But lets talk about a real design and what people want to see.
Userspace program needs to 'register' with a priority. HSMs would want
a low priority on the blocking calls AV Scanners would want a higher
priority and indexers would want a very high priority.
On async notification we fire a message to everything that registered
'simultaneously.' On blocking we fire a message to everything in
priority order and block until we get a response. That response should
be of the form ALLOW/DENY and should include "mark result"/"don't mark
result."
If everything responds with ALLOW/"mark result" we will flip a bit IN
CORE so operations on that inode are free from then on. If any program
responds with DENY/"mark result" we will flip the negative bit IN CORE
so deny operations on the inode are free from then on.
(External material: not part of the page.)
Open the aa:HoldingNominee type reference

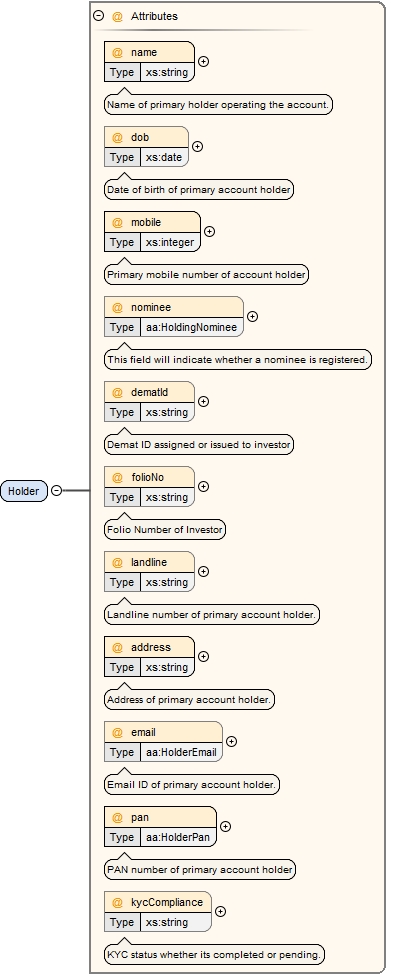[x=192, y=327]
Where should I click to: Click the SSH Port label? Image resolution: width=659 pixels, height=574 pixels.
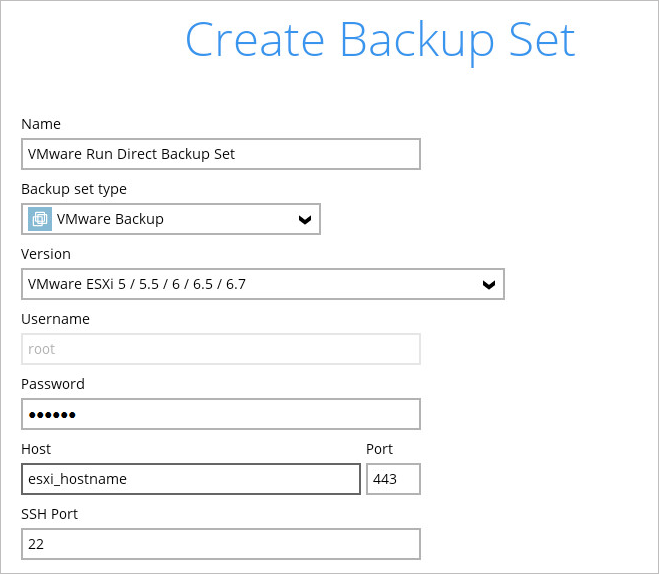(x=49, y=514)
Userspace 'scanners' if intelligent should have set a timespace in a
particular xattr of their choosing to do their own userspace results
caching to speed up things if the inode is evicted from core. This
means that the 'normal' flow of operations for an inode will look like:
open -> async to userspace -> userspace scans and writes timestamp
read -> blocking to userspace -> userspace checks xattr timestamp and
mtime and responds with ALLOW/"mark result"
read -> we have the ALLOW/mark result bit in core set so just allow.
mtime update -> clear ALLOW/"mark result" bit in core, send async
notification to userspace
close -> send async notification to userspace
If some general xattr namespace is agreed upon for such a thing someday
a patch may be acceptable to clear that namespace on mtime update, but I
don't plan to do that at this time since comparing the timestamp in the
xattr vs mtime should be good enough.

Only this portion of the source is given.